- [TASK OBJECTIVE]: Type out the full set of entries again, unchanged.

[Opening PROVIDED ENTRIES section]

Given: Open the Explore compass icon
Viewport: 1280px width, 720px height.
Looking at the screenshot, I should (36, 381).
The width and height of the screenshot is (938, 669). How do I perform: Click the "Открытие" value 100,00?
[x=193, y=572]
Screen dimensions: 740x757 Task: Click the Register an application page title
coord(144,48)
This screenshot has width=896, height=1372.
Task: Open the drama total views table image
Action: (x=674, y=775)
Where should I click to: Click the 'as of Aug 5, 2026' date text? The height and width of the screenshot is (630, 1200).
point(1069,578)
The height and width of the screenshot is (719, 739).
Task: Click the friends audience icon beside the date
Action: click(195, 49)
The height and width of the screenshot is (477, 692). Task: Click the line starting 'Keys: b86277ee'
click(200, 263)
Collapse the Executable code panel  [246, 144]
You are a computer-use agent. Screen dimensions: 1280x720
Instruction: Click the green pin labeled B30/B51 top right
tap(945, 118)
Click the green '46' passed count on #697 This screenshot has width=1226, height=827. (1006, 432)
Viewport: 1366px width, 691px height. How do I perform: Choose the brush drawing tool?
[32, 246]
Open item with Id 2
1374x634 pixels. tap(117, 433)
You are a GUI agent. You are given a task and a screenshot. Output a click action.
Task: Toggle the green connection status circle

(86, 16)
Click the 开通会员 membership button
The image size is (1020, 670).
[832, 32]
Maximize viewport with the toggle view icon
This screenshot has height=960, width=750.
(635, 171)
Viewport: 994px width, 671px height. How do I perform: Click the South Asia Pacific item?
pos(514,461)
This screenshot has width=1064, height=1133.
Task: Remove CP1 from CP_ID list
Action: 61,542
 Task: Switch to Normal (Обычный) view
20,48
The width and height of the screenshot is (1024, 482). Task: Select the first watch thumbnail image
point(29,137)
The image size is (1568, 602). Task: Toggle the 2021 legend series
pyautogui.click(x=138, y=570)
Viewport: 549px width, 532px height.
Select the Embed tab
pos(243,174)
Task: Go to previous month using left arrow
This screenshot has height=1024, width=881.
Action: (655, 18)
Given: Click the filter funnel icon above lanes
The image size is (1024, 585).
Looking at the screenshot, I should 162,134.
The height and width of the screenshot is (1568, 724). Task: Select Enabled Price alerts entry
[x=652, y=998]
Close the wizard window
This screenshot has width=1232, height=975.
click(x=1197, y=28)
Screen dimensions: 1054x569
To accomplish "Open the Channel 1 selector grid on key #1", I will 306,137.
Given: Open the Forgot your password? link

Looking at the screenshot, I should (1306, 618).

[Closing PROVIDED ENTRIES section]

- [TASK OUTPUT]:
Given: Open the Explore compass icon
Viewport: 1280px width, 720px height.
Looking at the screenshot, I should (36, 381).
The width and height of the screenshot is (938, 669). How do I perform: Click the "Открытие" value 100,00?
[x=193, y=572]
Screen dimensions: 740x757 Task: Click the Register an application page title
coord(144,48)
This screenshot has width=896, height=1372.
Task: Open the drama total views table image
Action: (x=674, y=775)
Where should I click to: Click the 'as of Aug 5, 2026' date text? The height and width of the screenshot is (630, 1200).
point(1069,578)
The height and width of the screenshot is (719, 739).
Task: Click the friends audience icon beside the date
Action: click(195, 49)
The height and width of the screenshot is (477, 692). Task: Click the line starting 'Keys: b86277ee'
click(200, 263)
Collapse the Executable code panel  [246, 144]
You are a computer-use agent. Screen dimensions: 1280x720
Instruction: Click the green pin labeled B30/B51 top right
tap(945, 118)
Click the green '46' passed count on #697 This screenshot has width=1226, height=827. (1006, 432)
Viewport: 1366px width, 691px height. How do I perform: Choose the brush drawing tool?
[32, 246]
Open item with Id 2
1374x634 pixels. tap(117, 433)
You are a GUI agent. You are given a task and a screenshot. Output a click action.
Task: Toggle the green connection status circle

(86, 16)
Click the 开通会员 membership button
The image size is (1020, 670).
[832, 32]
Maximize viewport with the toggle view icon
This screenshot has height=960, width=750.
(635, 171)
Viewport: 994px width, 671px height. How do I perform: Click the South Asia Pacific item?
pos(514,461)
This screenshot has width=1064, height=1133.
Task: Remove CP1 from CP_ID list
Action: 61,542
 Task: Switch to Normal (Обычный) view
20,48
The width and height of the screenshot is (1024, 482). Task: Select the first watch thumbnail image
point(29,137)
The image size is (1568, 602). Task: Toggle the 2021 legend series
pyautogui.click(x=138, y=570)
Viewport: 549px width, 532px height.
Select the Embed tab
pos(243,174)
Task: Go to previous month using left arrow
This screenshot has height=1024, width=881.
Action: (655, 18)
Given: Click the filter funnel icon above lanes
The image size is (1024, 585).
Looking at the screenshot, I should 162,134.
The height and width of the screenshot is (1568, 724). Task: Select Enabled Price alerts entry
[x=652, y=998]
Close the wizard window
This screenshot has width=1232, height=975.
click(x=1197, y=28)
Screen dimensions: 1054x569
To accomplish "Open the Channel 1 selector grid on key #1", I will 306,137.
Given: Open the Forgot your password? link

Looking at the screenshot, I should (1306, 618).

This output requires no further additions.